### Action item
Please return each entry that follows exactly as written, and keep the pictures out.

[Stored items]

((

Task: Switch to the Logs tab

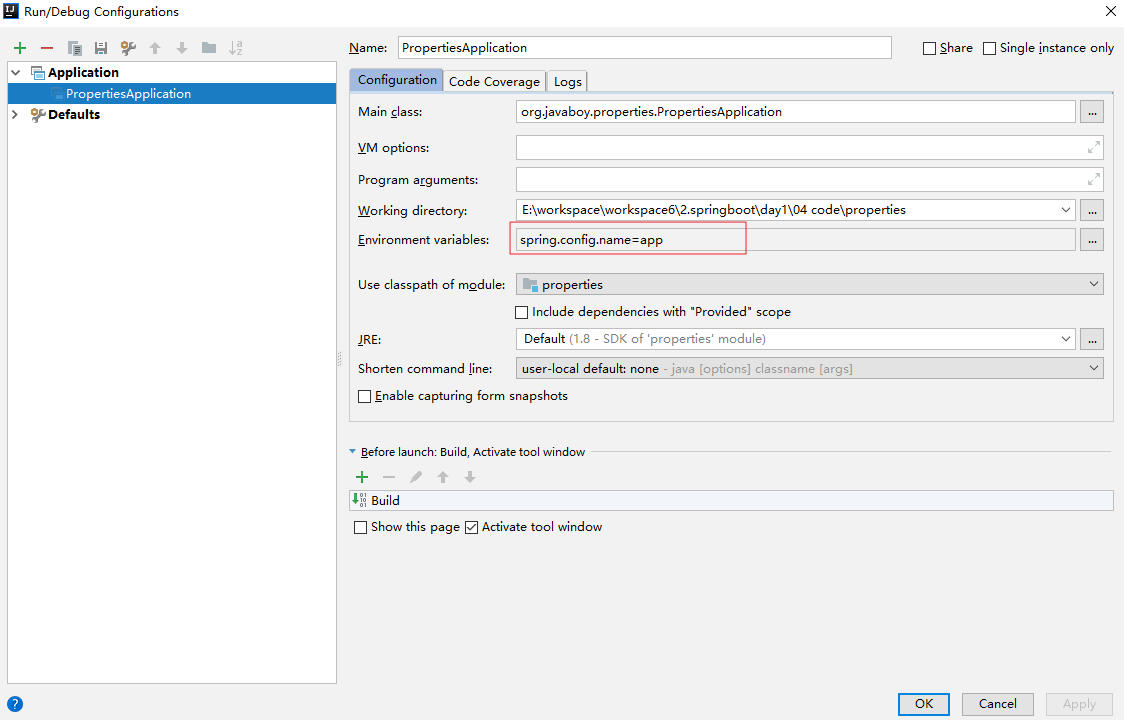Action: click(567, 81)
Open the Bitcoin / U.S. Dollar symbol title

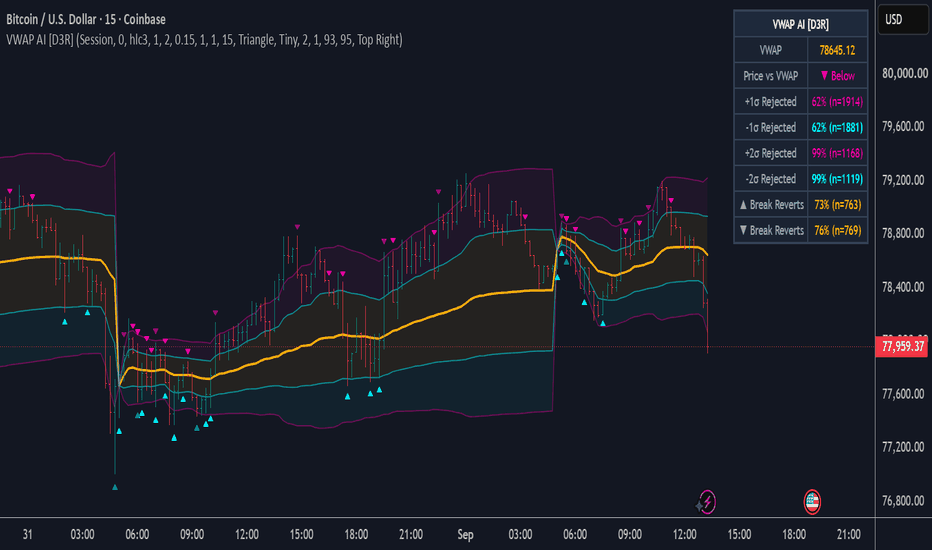86,20
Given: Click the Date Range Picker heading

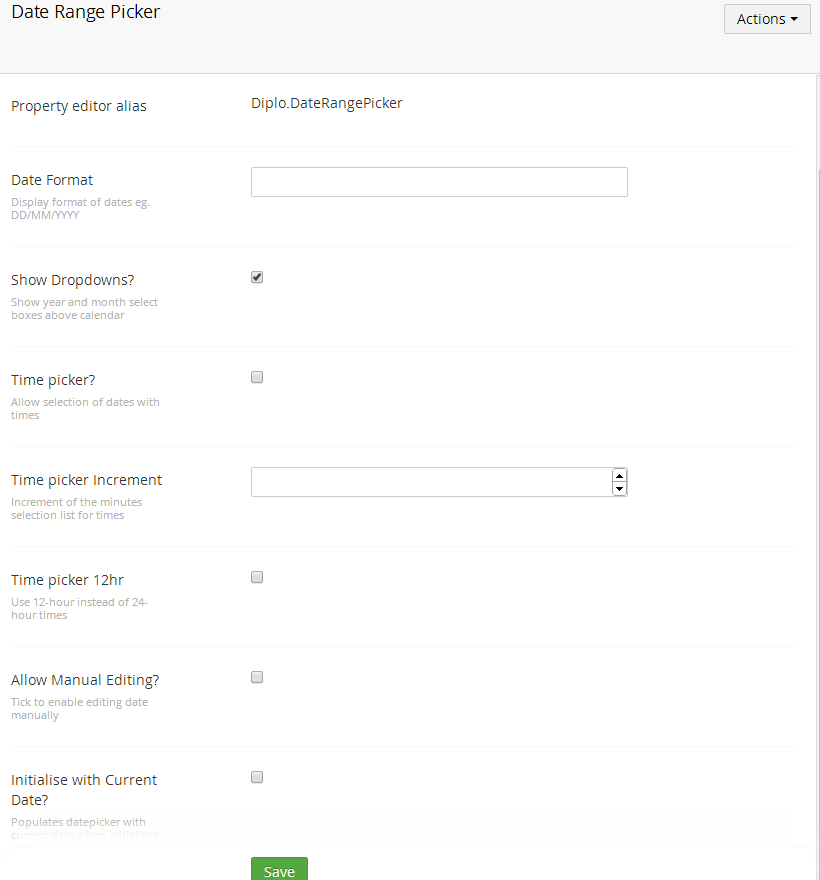Looking at the screenshot, I should pyautogui.click(x=85, y=13).
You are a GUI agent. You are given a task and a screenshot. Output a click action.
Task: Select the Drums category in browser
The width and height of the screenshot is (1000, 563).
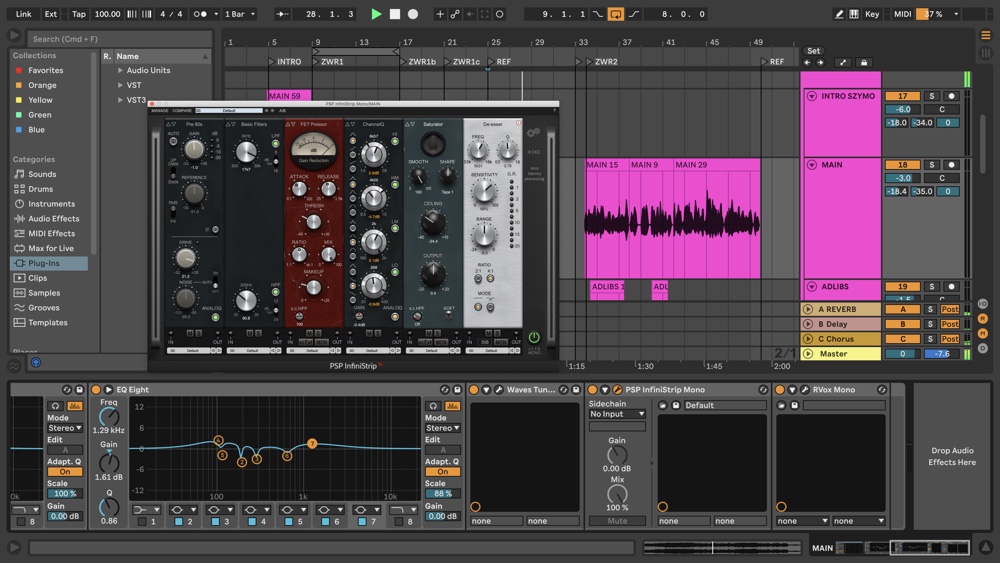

))

### Result for this exercise
Task: Switch to the Logs tab

Action: click(567, 81)
Open the Bitcoin / U.S. Dollar symbol title

86,20
Given: Click the Date Range Picker heading

Looking at the screenshot, I should pyautogui.click(x=85, y=13).
You are a GUI agent. You are given a task and a screenshot. Output a click action.
Task: Select the Drums category in browser
The width and height of the screenshot is (1000, 563).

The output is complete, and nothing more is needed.